Университет, где я преподавал, находился под Нью-Йорком, в Публичную библиотеку и в большой букинистический магазин, где Хольцман открыл мне счёт, ездил я на электричке. Моим попутчиком то и дело оказывался преподаватель, ушедший на пенсию, но продолжавший вести занятия. На театральном факультете мой попутчик вел технику сценической речи, такой же курс преподавала моя тетка[325], и с этого совпадения начались наши дорожные разговоры. «Пропасть, в которую мы летим и не спрашиваем себя, что будет», – заметил мой попутчик, словно повторяя сказанное о проблемах образования в моей настольной книге о неумении. Ну, думаю, нашел сочувственную душу!
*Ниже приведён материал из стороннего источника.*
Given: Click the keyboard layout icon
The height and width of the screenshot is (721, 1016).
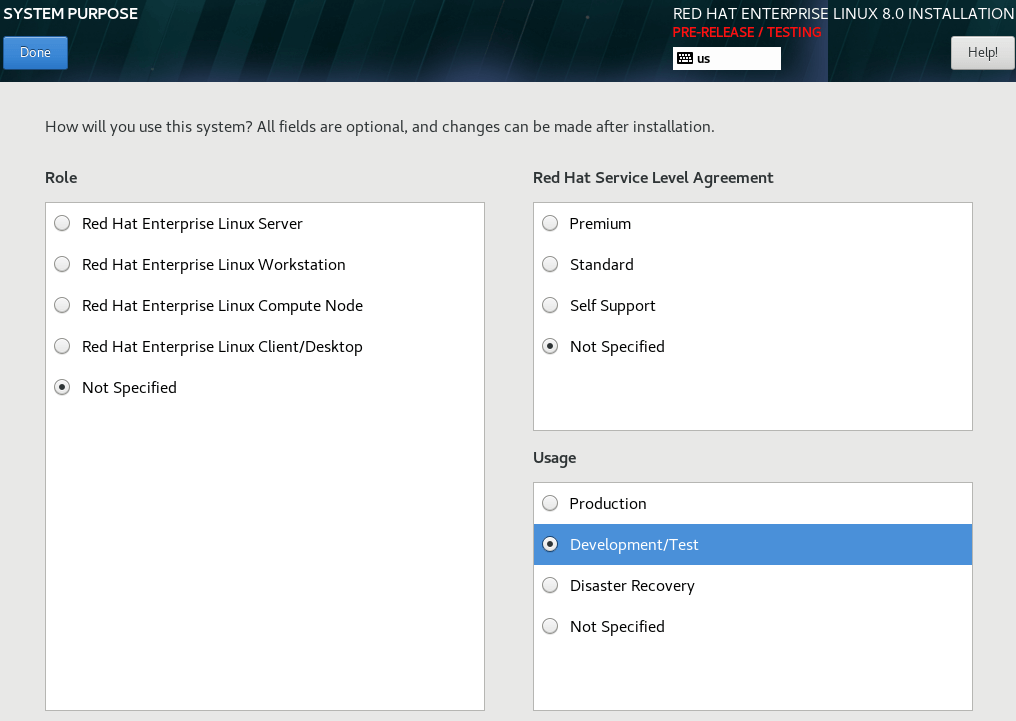Looking at the screenshot, I should pos(685,59).
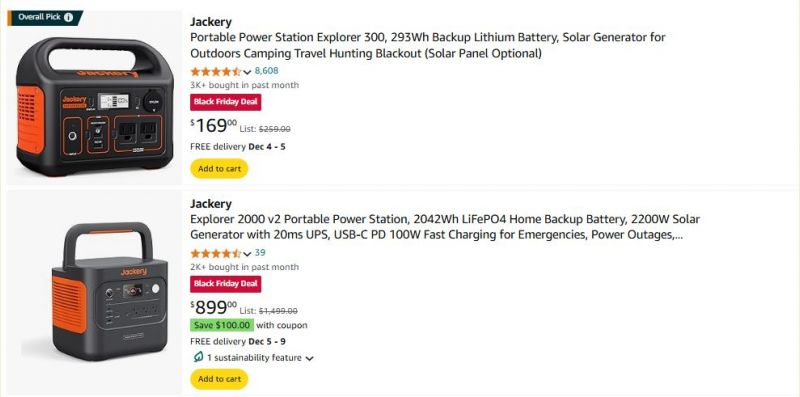
Task: View the 39 reviews link
Action: tap(260, 253)
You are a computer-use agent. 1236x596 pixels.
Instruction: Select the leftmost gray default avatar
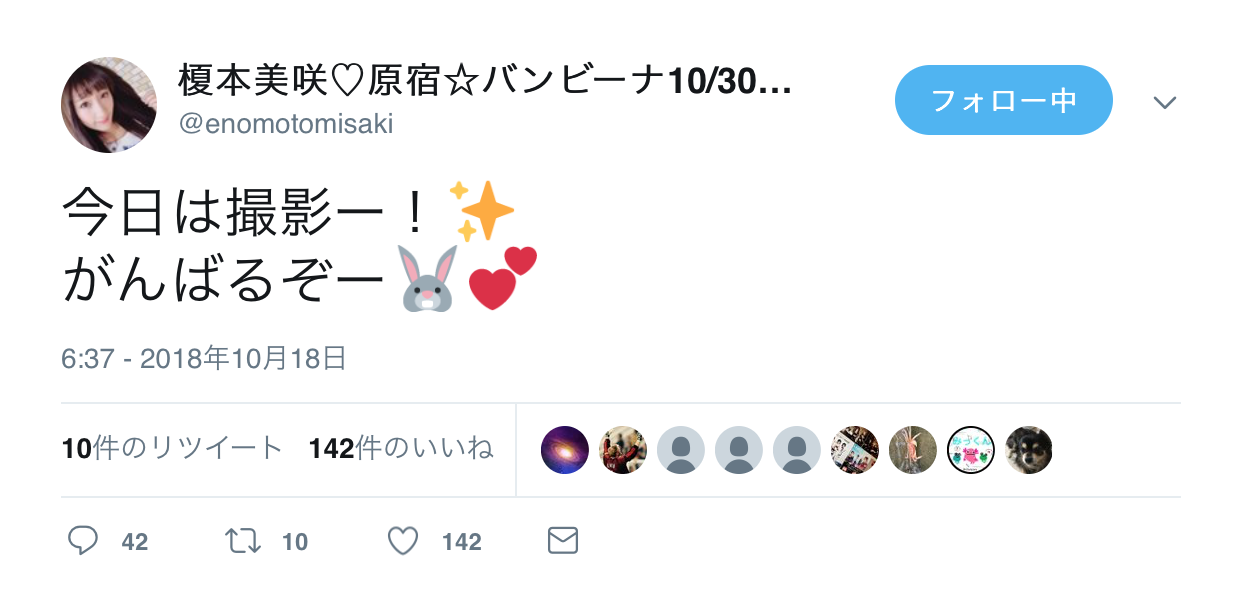[x=681, y=450]
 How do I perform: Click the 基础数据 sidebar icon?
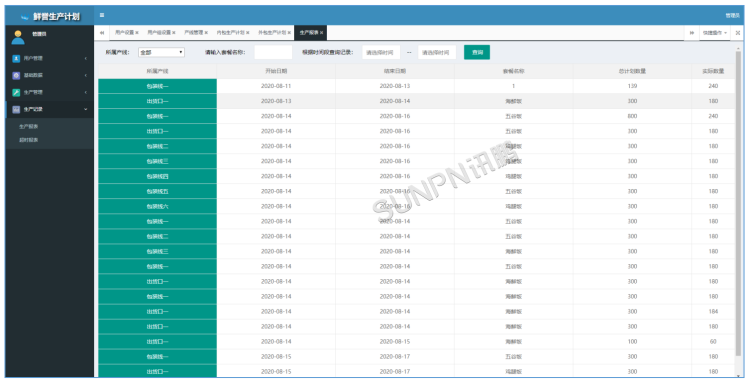16,76
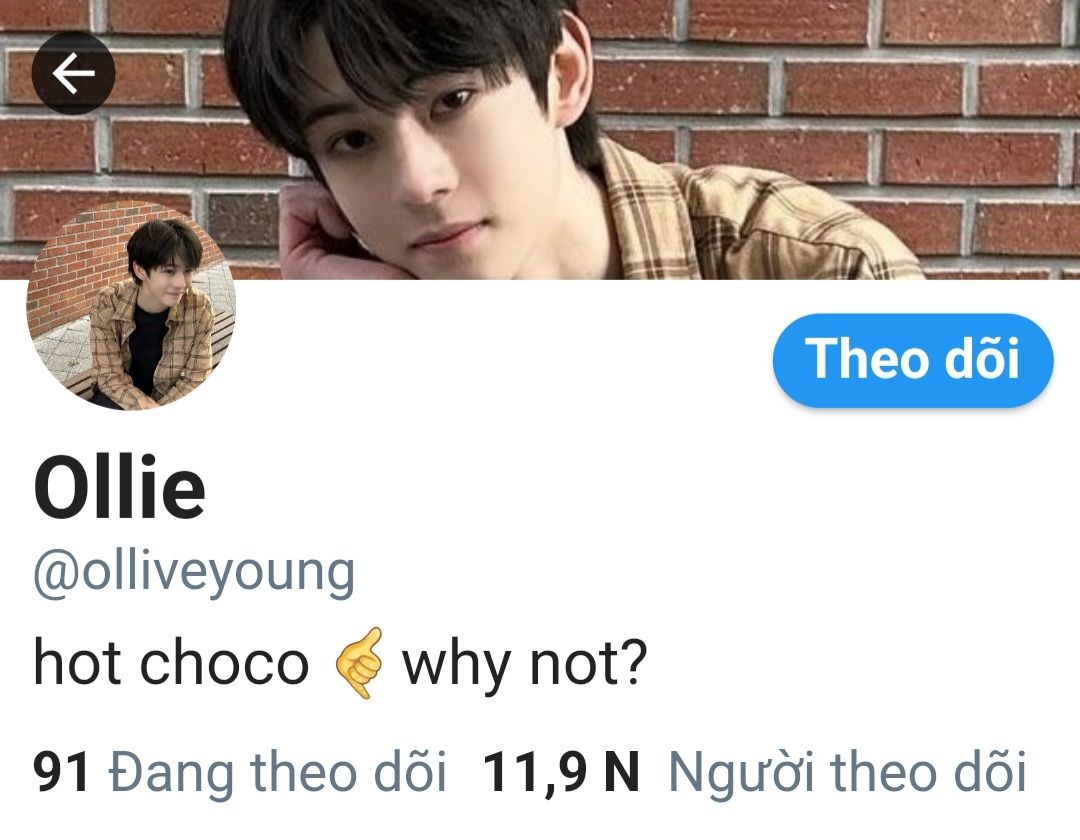The height and width of the screenshot is (840, 1080).
Task: Click the blue Theo dõi follow button
Action: [x=913, y=359]
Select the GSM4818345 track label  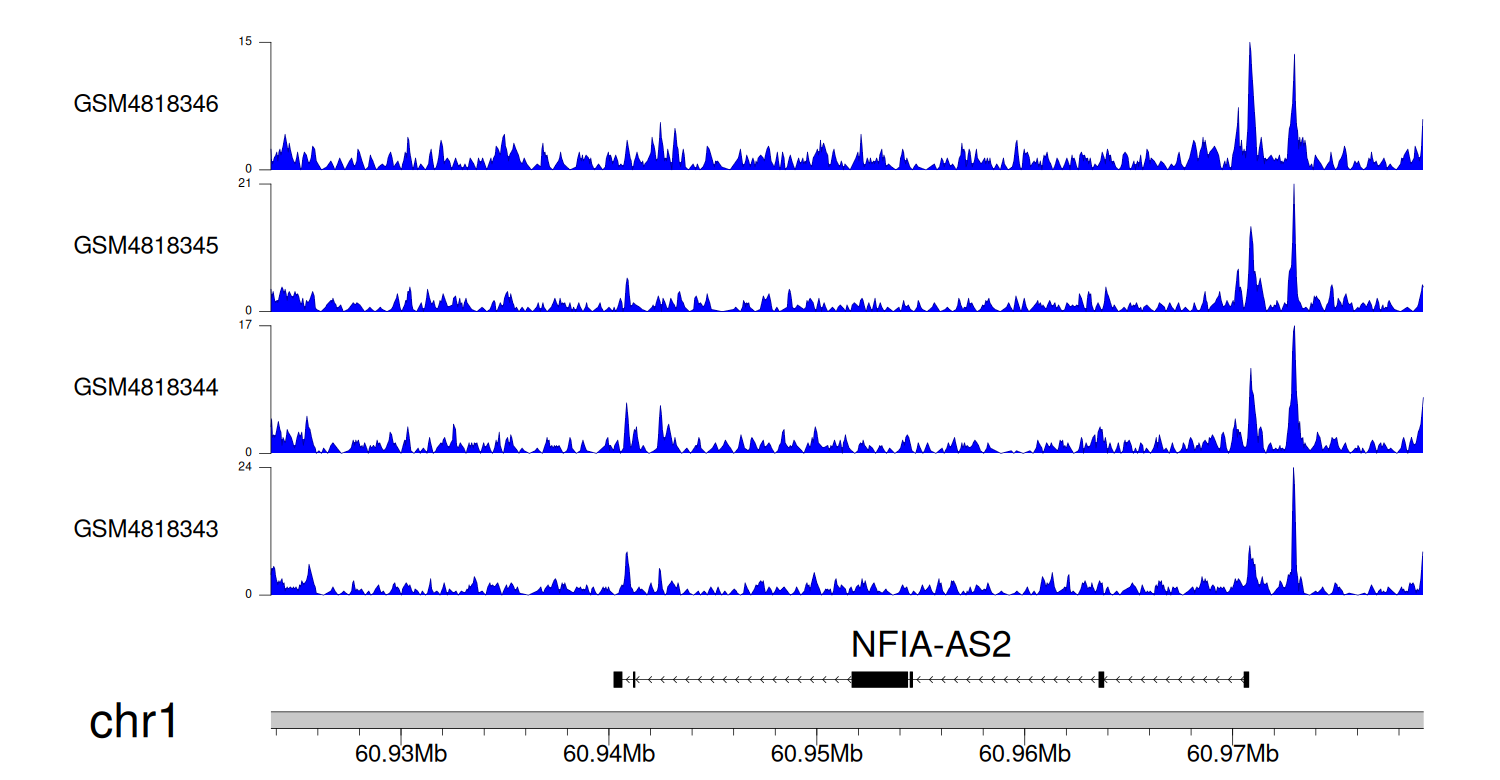146,245
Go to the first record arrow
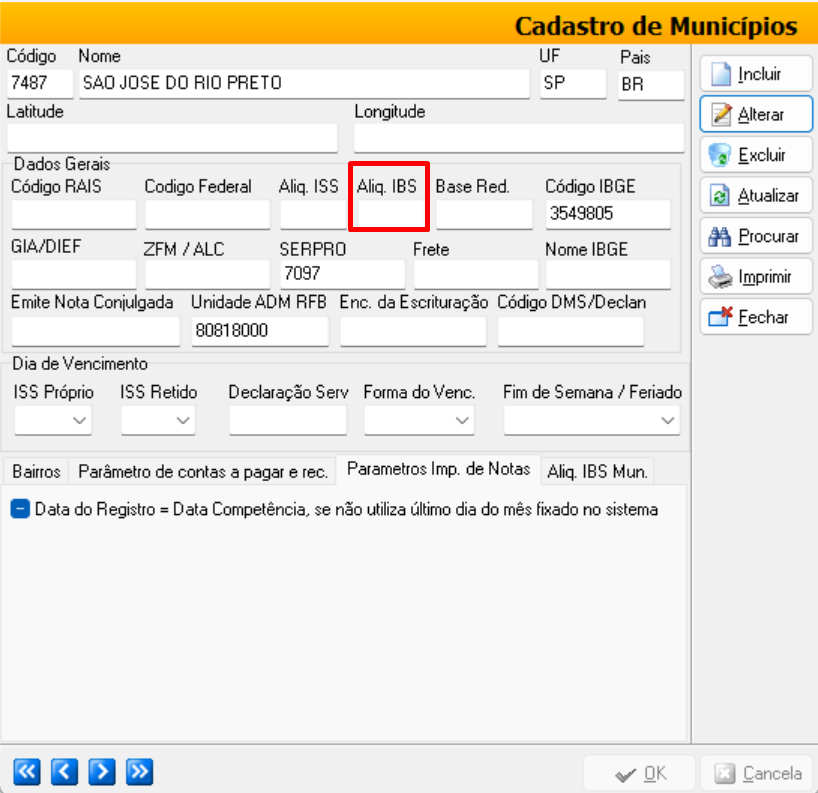Image resolution: width=818 pixels, height=793 pixels. 26,771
За несколько совместных поездок отношения установились у нас приятельские, и я охотно согласился, когда откровенный собеседник предложил мне выступить перед его студентами, он ставил с ними не что иное, а «Вишневый сад».
Принял я за очевидность: от меня ожидается рассказ о том, что значит для русских чеховская предреволюционная пьеса, и пока шел поезд, рассказал моему спутнику, как мой дед видел премьеру «Вишневого сада» в 1904 году, перечислил, кого знал я из участников обновленного спектакля 1940 гг., описал, что собой являла постановка 1980 гг., в которой участвовали мои друзья. По мере того как я говорил, спутник мой, мне показалось, грустнел и даже мрачнел. Поезд пришел в Нью-Йорк, при расставании он с улыбкой все же уверил меня, что даст мне знать, когда состоится беседа. Однако я не услышал от него больше ничего. Но в университетский театр я ходил регулярно и не пропустил постановки, которой руководил мой спутник.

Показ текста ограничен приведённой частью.